10 years of Harmony Woods

This autumn/winter marks the 10th and final year of the schools’ woodland creation project where, Covid permitting, 1000 school children and 100s of residents from Andover and surrounding villages will be supported to plant 1000 UK native trees in Harmony Woods and Andover Trees United is calling for everyone in the community not to miss the opportunity to get involved!.

It all began in 2010 with an idea for 10,000 children to 10,000 trees over 10 years and create a new community woodland for all to enjoy. In 2017 this developed into the Great Growing Project – to broaden community engagement, establish an allotment, train volunteers in woodland management, plant flower meadows to improve local biodiversity, support schools to deliver teaching about native trees and wildflowers through practical field studies and the arts, engage young people and the local community to create, nurture, manage and enjoy the new woodland and build a woodland cabin as a base for learning and promoting sustainable lifestyles in harmony with nature.

Harmony Woods sits within a total of 44 acres which together make up the largest part of Hampshire’s Diamond Wood, being one of the 60 new 60-acre woods planted to commemorate the Queen’s Diamond Jubilee in 2012 and given ‘Diamond Wood’ status by the Woodland Trust. On October 18th 2012 Princess Anne planted the first tree with children from 18 local schools in a muddy ex-farm field next to the building site which would become the Augusta Park housing development. Since then a total of 9,000 children from 30 different schools and many hundred members of the local community have gathered every year in November and December and always over National Tree Week to plant trees; by the end of each winter 1000 more will have been planted. In August, the timber frame for the cabin was erected and the final stages of the build follow.

This month sees what has also become an annual event, a Community Wildflower Planting Day on Saturday 30th October. Everyone is invited to plant wildflowers (raised from seed by volunteers over the spring and summer) and help with wildflower seed sowing to create a new meadow, part of a wildlife habitat trail which is being developed in the new commemorative arboretum area which was planted in 2020 within Harmony Woods. 

The final schools’ tree planting weeks in the wood will start with a Community Tree Planting Day on Saturday 13th November.

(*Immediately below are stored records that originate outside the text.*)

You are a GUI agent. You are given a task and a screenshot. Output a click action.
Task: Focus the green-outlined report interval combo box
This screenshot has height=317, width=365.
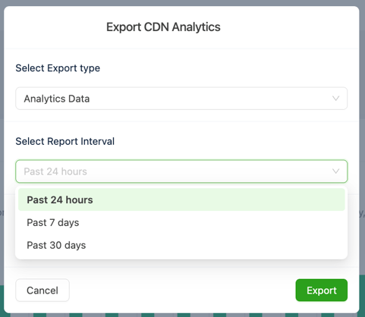[x=181, y=171]
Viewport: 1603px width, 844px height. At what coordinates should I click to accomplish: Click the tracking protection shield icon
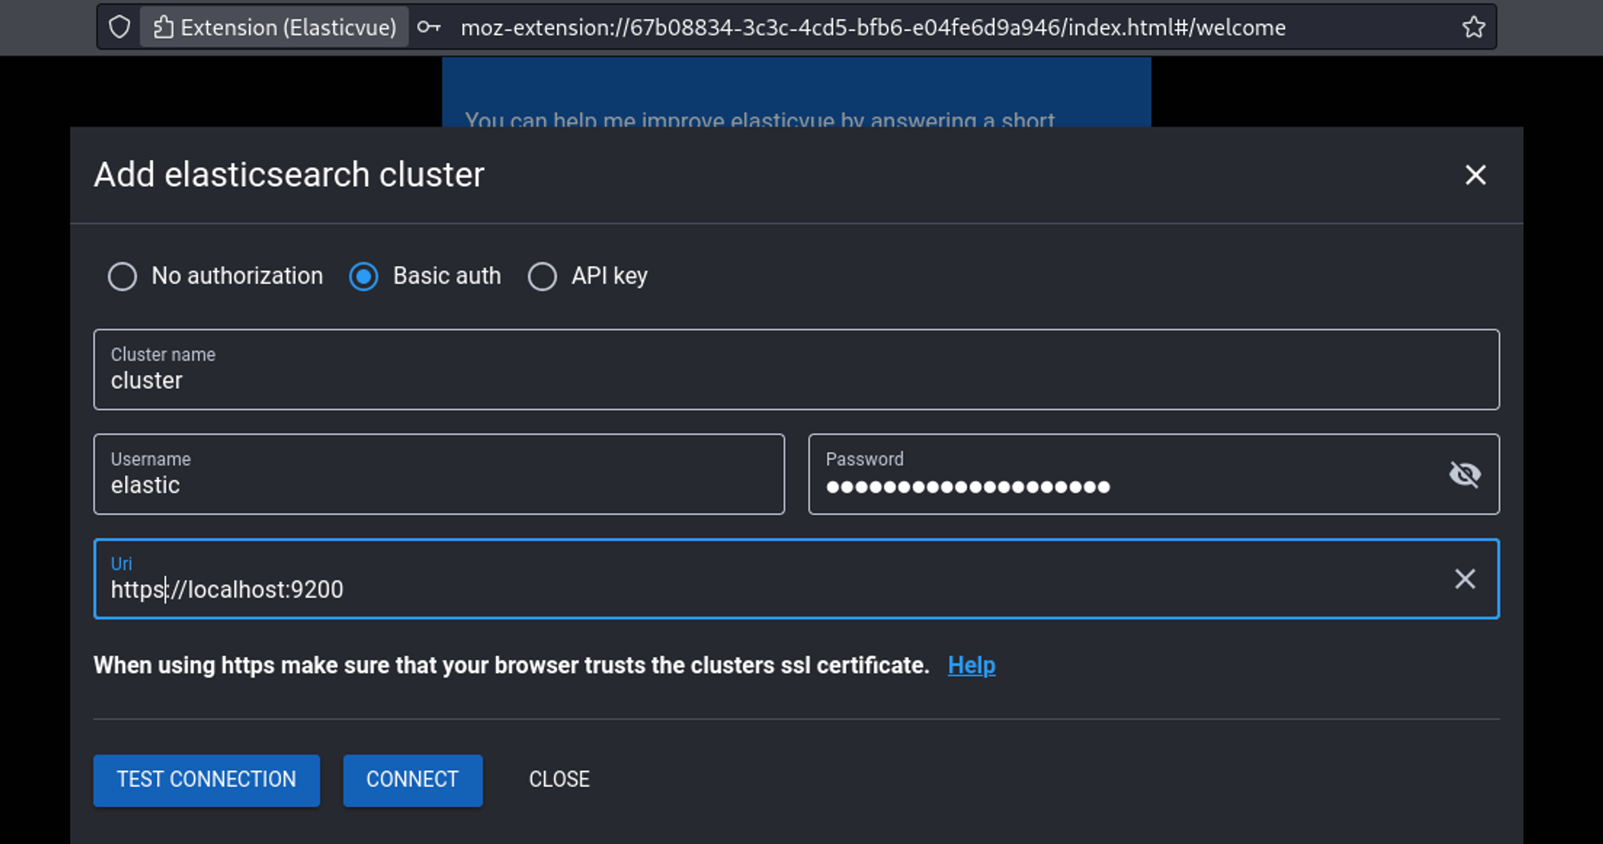119,27
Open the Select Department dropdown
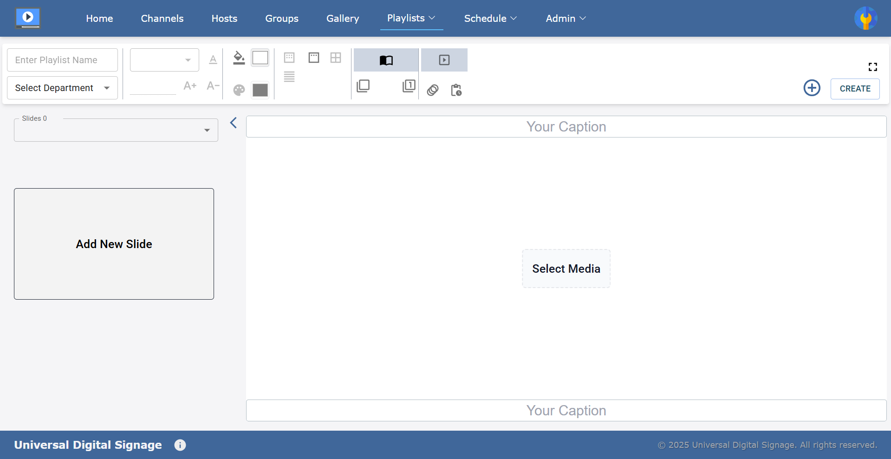This screenshot has width=891, height=459. [62, 88]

Tree planting with schools will then take place from Monday 15th through to Friday 3rd December and the organisation is looking for as many volunteers as possible to support the children with this celebratory planting.

There will be further opportunities for individuals, groups and companies to plant trees over the winter to the end of February/early March 2022. Although hedgerow planting and replacing failed trees will continue for years to come, the last ‘new’ trees will be planted this winter, thereby also commemorating the Queen’s Platinum Jubilee.

10 years! Can you believe it? We started with Diamond and we end with Platinum celebrations. It’s just incredible what by working together everyone has achieved” says project founder, Wendy Davis. “All our volunteers are very proud of their involvement with the project and I urge people not to miss this opportunity to be part of something so special and vitally important right now and for the future.”

If people would like to find out more about the project and how they can get involved they can visit the website https://www.andovertrees.org.uk/ways-to-help . They can sign up for the next Community Work-weekend (the last one before planting season starts) on Saturday 9th and Sunday 10th October. Work will involve making an extension to the pond and scraping back topsoil in the centre of the arboretum to reveal the chalk (a ‘chalk scrape’) in preparation for the new chalk wildflower meadow in the Habitat’s trail area.